**Data for the task:**
- - -

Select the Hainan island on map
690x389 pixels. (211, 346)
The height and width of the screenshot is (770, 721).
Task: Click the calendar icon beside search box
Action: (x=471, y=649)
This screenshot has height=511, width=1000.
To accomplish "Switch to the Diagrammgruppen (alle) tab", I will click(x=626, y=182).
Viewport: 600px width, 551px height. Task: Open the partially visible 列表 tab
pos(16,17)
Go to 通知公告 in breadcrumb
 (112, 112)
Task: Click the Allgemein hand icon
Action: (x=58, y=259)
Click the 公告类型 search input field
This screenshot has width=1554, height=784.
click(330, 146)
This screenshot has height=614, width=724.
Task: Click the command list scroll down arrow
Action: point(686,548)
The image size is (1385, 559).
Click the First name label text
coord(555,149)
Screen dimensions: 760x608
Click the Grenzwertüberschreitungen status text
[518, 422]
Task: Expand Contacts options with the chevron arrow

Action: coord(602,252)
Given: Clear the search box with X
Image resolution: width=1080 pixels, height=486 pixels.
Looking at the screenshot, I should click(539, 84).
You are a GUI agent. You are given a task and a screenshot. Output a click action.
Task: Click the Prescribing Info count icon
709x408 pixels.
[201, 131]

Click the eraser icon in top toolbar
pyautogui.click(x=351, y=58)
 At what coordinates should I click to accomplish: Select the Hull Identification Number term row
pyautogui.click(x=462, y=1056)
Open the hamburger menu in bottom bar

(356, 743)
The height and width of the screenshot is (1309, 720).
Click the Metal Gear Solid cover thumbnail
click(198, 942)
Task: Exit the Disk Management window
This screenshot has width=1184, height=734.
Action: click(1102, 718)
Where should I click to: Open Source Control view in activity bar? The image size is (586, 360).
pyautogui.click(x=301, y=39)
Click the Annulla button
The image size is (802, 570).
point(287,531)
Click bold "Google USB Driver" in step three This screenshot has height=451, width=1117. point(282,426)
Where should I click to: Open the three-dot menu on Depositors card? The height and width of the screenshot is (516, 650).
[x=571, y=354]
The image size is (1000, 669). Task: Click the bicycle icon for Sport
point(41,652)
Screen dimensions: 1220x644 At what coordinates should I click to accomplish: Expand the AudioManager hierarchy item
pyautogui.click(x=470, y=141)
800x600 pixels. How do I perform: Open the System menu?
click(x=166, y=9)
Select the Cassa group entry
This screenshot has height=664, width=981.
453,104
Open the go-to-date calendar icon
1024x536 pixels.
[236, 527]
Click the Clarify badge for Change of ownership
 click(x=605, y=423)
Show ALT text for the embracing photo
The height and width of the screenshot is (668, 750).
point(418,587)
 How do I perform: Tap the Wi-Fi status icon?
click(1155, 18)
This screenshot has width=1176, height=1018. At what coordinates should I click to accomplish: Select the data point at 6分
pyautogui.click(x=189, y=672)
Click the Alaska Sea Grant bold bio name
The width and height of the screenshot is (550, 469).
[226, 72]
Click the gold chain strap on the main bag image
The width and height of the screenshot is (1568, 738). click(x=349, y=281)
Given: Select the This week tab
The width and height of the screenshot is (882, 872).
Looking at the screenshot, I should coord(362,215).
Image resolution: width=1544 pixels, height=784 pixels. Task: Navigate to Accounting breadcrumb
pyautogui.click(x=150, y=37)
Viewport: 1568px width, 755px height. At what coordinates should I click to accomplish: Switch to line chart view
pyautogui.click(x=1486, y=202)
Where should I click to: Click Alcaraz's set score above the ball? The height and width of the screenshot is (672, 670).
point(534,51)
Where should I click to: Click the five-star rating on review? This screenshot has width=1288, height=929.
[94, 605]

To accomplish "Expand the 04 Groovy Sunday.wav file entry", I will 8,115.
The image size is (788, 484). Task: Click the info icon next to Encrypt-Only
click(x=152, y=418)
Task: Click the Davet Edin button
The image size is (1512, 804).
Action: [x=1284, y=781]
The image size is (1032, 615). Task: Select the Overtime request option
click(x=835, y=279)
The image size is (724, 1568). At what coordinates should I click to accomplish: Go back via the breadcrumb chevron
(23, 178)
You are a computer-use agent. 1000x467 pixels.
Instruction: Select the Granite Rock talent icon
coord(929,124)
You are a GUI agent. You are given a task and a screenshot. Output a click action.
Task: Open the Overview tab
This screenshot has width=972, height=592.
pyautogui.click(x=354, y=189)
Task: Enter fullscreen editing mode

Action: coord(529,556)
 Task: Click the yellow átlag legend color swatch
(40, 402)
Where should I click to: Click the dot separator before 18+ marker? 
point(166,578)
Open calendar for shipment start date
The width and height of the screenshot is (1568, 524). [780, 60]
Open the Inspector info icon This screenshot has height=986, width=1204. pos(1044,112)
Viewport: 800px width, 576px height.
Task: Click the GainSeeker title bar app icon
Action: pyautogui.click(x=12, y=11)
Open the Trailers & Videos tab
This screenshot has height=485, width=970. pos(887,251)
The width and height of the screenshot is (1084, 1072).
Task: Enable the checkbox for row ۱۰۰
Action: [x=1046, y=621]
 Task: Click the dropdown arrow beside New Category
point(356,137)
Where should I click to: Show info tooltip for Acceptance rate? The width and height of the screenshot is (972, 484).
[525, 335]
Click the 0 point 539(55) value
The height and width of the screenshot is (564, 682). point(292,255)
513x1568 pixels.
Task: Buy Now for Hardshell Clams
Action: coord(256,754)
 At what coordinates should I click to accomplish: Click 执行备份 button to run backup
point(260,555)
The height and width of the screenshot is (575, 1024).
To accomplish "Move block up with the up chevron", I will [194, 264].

- - -

Reprint the complete listing exactly.

Select the Hainan island on map
690x389 pixels. (211, 346)
The height and width of the screenshot is (770, 721).
Task: Click the calendar icon beside search box
Action: (x=471, y=649)
This screenshot has height=511, width=1000.
To accomplish "Switch to the Diagrammgruppen (alle) tab", I will click(x=626, y=182).
Viewport: 600px width, 551px height. Task: Open the partially visible 列表 tab
pos(16,17)
Go to 通知公告 in breadcrumb
 (112, 112)
Task: Click the Allgemein hand icon
Action: (x=58, y=259)
Click the 公告类型 search input field
This screenshot has width=1554, height=784.
click(330, 146)
This screenshot has height=614, width=724.
Task: Click the command list scroll down arrow
Action: point(686,548)
The image size is (1385, 559).
Click the First name label text
coord(555,149)
Screen dimensions: 760x608
Click the Grenzwertüberschreitungen status text
[518, 422]
Task: Expand Contacts options with the chevron arrow

Action: coord(602,252)
Given: Clear the search box with X
Image resolution: width=1080 pixels, height=486 pixels.
Looking at the screenshot, I should click(539, 84).
You are a GUI agent. You are given a task and a screenshot. Output a click action.
Task: Click the Prescribing Info count icon
709x408 pixels.
[201, 131]

Click the eraser icon in top toolbar
pyautogui.click(x=351, y=58)
 At what coordinates should I click to accomplish: Select the Hull Identification Number term row
pyautogui.click(x=462, y=1056)
Open the hamburger menu in bottom bar

(356, 743)
The height and width of the screenshot is (1309, 720).
Click the Metal Gear Solid cover thumbnail
click(198, 942)
Task: Exit the Disk Management window
This screenshot has width=1184, height=734.
Action: click(1102, 718)
Where should I click to: Open Source Control view in activity bar? The image size is (586, 360).
pyautogui.click(x=301, y=39)
Click the Annulla button
The image size is (802, 570).
point(287,531)
Click bold "Google USB Driver" in step three This screenshot has height=451, width=1117. point(282,426)
Where should I click to: Open the three-dot menu on Depositors card? The height and width of the screenshot is (516, 650).
[x=571, y=354]
The image size is (1000, 669). Task: Click the bicycle icon for Sport
point(41,652)
Screen dimensions: 1220x644 At what coordinates should I click to accomplish: Expand the AudioManager hierarchy item
pyautogui.click(x=470, y=141)
800x600 pixels. How do I perform: Open the System menu?
click(x=166, y=9)
Select the Cassa group entry
This screenshot has height=664, width=981.
453,104
Open the go-to-date calendar icon
1024x536 pixels.
[236, 527]
Click the Clarify badge for Change of ownership
 click(x=605, y=423)
Show ALT text for the embracing photo
The height and width of the screenshot is (668, 750).
point(418,587)
 How do I perform: Tap the Wi-Fi status icon?
click(1155, 18)
This screenshot has width=1176, height=1018. At what coordinates should I click to accomplish: Select the data point at 6分
pyautogui.click(x=189, y=672)
Click the Alaska Sea Grant bold bio name
The width and height of the screenshot is (550, 469).
[226, 72]
Click the gold chain strap on the main bag image
The width and height of the screenshot is (1568, 738). click(x=349, y=281)
Given: Select the This week tab
The width and height of the screenshot is (882, 872).
Looking at the screenshot, I should coord(362,215).
Image resolution: width=1544 pixels, height=784 pixels. Task: Navigate to Accounting breadcrumb
pyautogui.click(x=150, y=37)
Viewport: 1568px width, 755px height. At what coordinates should I click to accomplish: Switch to line chart view
pyautogui.click(x=1486, y=202)
Where should I click to: Click Alcaraz's set score above the ball? The height and width of the screenshot is (672, 670).
point(534,51)
Where should I click to: Click the five-star rating on review? This screenshot has width=1288, height=929.
[94, 605]

To accomplish "Expand the 04 Groovy Sunday.wav file entry", I will 8,115.
The image size is (788, 484). Task: Click the info icon next to Encrypt-Only
click(x=152, y=418)
Task: Click the Davet Edin button
The image size is (1512, 804).
Action: [x=1284, y=781]
The image size is (1032, 615). Task: Select the Overtime request option
click(x=835, y=279)
The image size is (724, 1568). At what coordinates should I click to accomplish: Go back via the breadcrumb chevron
(23, 178)
You are a computer-use agent. 1000x467 pixels.
Instruction: Select the Granite Rock talent icon
coord(929,124)
You are a GUI agent. You are given a task and a screenshot. Output a click action.
Task: Open the Overview tab
This screenshot has width=972, height=592.
pyautogui.click(x=354, y=189)
Task: Enter fullscreen editing mode

Action: coord(529,556)
 Task: Click the yellow átlag legend color swatch
(40, 402)
Where should I click to: Click the dot separator before 18+ marker? 
point(166,578)
Open calendar for shipment start date
The width and height of the screenshot is (1568, 524). [780, 60]
Open the Inspector info icon This screenshot has height=986, width=1204. pos(1044,112)
Viewport: 800px width, 576px height.
Task: Click the GainSeeker title bar app icon
Action: pyautogui.click(x=12, y=11)
Open the Trailers & Videos tab
This screenshot has height=485, width=970. pos(887,251)
The width and height of the screenshot is (1084, 1072).
Task: Enable the checkbox for row ۱۰۰
Action: [x=1046, y=621]
 Task: Click the dropdown arrow beside New Category
point(356,137)
Where should I click to: Show info tooltip for Acceptance rate? The width and height of the screenshot is (972, 484).
[525, 335]
Click the 0 point 539(55) value
The height and width of the screenshot is (564, 682). point(292,255)
513x1568 pixels.
Task: Buy Now for Hardshell Clams
Action: coord(256,754)
 At what coordinates should I click to accomplish: Click 执行备份 button to run backup
point(260,555)
The height and width of the screenshot is (575, 1024).
To accomplish "Move block up with the up chevron", I will [194, 264].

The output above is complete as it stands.